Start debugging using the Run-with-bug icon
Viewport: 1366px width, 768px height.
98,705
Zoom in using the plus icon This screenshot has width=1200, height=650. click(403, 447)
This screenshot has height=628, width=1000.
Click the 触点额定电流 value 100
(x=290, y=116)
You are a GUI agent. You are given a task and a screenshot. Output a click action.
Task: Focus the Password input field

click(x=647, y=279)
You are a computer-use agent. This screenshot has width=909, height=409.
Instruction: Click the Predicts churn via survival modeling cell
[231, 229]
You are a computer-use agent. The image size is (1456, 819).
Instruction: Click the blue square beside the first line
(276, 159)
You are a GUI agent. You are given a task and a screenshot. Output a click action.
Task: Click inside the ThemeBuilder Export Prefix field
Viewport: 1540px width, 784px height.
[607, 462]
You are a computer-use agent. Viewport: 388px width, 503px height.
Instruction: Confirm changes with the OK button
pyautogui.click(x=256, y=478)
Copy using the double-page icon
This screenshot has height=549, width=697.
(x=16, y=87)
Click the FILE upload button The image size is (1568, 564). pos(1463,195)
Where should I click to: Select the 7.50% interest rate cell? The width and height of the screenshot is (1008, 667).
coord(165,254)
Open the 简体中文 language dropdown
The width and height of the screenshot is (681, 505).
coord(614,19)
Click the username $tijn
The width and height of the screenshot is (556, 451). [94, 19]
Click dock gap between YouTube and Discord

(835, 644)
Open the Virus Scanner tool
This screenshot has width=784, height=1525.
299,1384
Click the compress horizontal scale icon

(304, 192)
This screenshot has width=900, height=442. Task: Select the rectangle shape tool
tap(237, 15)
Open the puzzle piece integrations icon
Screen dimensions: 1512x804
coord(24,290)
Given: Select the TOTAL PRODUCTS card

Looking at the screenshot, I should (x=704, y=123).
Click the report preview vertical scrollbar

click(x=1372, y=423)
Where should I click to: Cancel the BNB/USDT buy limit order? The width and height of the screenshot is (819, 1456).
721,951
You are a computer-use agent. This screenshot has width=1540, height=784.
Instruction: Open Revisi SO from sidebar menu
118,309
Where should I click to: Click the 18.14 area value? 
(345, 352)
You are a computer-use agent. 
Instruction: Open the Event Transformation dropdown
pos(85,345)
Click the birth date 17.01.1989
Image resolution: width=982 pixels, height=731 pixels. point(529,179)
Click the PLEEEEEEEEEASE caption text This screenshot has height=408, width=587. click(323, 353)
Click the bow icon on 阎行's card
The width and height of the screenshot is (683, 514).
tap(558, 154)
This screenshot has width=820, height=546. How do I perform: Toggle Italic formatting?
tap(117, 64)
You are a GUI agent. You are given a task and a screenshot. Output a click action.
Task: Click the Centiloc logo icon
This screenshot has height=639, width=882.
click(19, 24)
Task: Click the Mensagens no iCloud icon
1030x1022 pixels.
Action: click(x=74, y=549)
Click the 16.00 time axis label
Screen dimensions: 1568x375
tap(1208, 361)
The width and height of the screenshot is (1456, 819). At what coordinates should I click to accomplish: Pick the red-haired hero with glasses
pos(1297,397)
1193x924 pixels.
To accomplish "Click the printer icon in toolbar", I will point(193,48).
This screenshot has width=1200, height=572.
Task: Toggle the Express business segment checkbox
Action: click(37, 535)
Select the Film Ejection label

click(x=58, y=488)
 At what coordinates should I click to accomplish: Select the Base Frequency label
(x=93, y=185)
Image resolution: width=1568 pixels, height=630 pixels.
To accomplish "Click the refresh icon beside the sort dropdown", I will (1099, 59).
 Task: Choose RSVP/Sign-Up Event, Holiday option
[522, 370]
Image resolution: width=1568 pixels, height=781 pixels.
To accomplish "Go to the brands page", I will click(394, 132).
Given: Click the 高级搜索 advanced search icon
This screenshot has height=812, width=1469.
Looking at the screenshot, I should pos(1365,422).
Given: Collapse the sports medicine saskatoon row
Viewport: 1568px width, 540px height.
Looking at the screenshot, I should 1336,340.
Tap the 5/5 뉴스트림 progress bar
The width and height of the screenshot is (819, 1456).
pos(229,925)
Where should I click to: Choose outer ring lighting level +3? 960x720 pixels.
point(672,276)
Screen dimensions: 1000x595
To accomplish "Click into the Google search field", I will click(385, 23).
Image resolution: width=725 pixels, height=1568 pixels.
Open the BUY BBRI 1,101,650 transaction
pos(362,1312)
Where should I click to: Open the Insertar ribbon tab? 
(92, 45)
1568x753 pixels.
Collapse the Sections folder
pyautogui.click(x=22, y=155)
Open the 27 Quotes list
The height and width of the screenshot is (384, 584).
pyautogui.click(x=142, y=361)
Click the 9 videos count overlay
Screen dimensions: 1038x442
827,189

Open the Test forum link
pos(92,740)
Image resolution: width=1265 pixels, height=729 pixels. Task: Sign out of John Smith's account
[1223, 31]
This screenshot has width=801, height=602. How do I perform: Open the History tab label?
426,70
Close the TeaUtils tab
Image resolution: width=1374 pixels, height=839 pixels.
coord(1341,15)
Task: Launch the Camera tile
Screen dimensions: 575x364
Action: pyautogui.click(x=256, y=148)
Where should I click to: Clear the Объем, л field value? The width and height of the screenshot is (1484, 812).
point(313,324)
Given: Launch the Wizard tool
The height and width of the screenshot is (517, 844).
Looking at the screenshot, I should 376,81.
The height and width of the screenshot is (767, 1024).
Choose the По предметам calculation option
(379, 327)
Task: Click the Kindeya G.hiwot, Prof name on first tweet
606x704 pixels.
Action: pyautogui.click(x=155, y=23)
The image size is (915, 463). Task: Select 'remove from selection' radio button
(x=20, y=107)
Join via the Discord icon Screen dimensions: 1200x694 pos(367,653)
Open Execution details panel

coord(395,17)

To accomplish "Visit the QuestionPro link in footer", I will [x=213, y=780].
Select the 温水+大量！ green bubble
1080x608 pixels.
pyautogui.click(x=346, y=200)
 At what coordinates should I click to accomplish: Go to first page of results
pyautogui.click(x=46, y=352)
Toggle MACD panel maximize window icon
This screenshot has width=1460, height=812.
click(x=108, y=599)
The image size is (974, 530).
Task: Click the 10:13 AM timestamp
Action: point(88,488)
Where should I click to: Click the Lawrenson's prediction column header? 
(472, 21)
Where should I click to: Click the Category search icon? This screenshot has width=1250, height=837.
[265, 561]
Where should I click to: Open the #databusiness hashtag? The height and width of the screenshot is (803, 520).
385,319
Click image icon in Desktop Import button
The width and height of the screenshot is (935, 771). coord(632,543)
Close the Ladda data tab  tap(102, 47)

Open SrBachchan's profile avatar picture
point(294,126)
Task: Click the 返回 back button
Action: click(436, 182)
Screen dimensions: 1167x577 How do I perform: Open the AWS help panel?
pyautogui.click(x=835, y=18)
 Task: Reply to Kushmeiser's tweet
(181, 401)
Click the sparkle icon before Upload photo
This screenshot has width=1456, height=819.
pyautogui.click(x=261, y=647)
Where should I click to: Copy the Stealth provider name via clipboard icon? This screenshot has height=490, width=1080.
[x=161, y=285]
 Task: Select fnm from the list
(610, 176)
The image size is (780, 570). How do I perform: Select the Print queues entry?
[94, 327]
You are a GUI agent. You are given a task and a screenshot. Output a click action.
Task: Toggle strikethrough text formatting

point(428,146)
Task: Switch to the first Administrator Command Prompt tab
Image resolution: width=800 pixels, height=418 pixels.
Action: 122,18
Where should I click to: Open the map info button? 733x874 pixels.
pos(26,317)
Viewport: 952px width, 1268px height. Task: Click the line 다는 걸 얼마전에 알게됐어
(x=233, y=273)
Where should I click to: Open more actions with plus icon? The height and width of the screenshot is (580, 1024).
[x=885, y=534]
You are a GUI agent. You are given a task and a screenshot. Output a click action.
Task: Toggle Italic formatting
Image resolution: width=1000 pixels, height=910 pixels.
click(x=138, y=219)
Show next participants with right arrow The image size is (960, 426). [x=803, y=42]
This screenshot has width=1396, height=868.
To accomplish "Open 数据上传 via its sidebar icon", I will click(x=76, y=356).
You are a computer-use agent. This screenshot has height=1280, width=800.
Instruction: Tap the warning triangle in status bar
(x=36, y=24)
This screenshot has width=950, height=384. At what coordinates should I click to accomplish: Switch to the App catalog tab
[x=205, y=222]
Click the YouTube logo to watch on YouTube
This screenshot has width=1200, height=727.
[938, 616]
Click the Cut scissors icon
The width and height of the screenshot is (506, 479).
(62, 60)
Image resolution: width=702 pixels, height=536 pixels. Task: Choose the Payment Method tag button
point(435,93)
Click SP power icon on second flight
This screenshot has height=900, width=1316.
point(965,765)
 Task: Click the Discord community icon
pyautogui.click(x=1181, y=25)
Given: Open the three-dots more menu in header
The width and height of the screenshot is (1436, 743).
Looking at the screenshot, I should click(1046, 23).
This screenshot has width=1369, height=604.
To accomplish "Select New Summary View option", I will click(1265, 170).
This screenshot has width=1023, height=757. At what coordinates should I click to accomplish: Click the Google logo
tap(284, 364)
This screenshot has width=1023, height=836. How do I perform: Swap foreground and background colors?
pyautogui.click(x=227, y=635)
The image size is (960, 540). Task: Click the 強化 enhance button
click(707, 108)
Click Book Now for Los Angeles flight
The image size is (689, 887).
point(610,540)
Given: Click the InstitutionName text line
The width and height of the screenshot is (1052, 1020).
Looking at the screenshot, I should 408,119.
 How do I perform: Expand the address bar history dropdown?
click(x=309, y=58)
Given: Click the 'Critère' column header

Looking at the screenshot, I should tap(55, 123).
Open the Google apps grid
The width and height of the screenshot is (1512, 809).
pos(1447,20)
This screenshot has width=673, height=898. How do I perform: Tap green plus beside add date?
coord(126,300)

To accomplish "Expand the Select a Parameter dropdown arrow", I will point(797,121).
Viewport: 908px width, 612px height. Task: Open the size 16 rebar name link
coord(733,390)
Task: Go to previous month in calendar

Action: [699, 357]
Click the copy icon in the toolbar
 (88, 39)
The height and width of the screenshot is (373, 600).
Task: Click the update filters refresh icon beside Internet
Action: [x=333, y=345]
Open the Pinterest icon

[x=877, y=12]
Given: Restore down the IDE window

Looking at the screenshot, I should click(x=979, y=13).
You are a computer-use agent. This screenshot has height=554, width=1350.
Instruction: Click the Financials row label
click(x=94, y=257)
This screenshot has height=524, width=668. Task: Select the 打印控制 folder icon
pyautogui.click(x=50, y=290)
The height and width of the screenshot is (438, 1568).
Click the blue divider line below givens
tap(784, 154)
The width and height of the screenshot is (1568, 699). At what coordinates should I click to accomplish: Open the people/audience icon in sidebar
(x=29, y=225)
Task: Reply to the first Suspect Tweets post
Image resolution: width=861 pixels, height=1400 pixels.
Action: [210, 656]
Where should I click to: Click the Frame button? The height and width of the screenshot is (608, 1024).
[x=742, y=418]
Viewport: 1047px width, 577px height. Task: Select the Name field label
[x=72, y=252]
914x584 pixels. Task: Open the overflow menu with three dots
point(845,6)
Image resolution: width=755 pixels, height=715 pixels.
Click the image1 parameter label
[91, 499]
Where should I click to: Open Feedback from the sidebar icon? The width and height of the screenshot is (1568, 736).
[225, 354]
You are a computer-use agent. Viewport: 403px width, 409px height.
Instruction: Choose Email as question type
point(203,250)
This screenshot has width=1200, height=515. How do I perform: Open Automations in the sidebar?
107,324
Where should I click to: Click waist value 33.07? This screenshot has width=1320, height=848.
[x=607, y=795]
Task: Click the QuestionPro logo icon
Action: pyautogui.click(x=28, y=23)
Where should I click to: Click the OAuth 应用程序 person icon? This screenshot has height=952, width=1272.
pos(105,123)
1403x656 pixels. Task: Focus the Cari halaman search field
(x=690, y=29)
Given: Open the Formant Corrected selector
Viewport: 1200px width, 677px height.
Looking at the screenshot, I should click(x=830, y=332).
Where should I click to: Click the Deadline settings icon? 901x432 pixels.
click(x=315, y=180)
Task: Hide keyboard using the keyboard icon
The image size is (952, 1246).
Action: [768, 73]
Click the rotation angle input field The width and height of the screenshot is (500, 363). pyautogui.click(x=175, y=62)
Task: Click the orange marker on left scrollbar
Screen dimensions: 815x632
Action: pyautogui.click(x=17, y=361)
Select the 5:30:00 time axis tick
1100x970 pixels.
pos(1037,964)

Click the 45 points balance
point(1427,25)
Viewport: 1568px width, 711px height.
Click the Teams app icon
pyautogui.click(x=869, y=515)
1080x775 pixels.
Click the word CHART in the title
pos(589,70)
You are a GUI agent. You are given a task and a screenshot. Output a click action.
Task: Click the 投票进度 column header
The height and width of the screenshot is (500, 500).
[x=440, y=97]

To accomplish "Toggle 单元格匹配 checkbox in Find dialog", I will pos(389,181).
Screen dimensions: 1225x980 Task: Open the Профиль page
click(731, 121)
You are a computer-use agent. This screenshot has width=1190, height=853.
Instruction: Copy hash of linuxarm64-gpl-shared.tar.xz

- - -

The task: Wherever a line in the data above contains the word "arrow", copy that line.

Exercise response:
Show next participants with right arrow The image size is (960, 426). [x=803, y=42]
To accomplish "Expand the Select a Parameter dropdown arrow", I will point(797,121).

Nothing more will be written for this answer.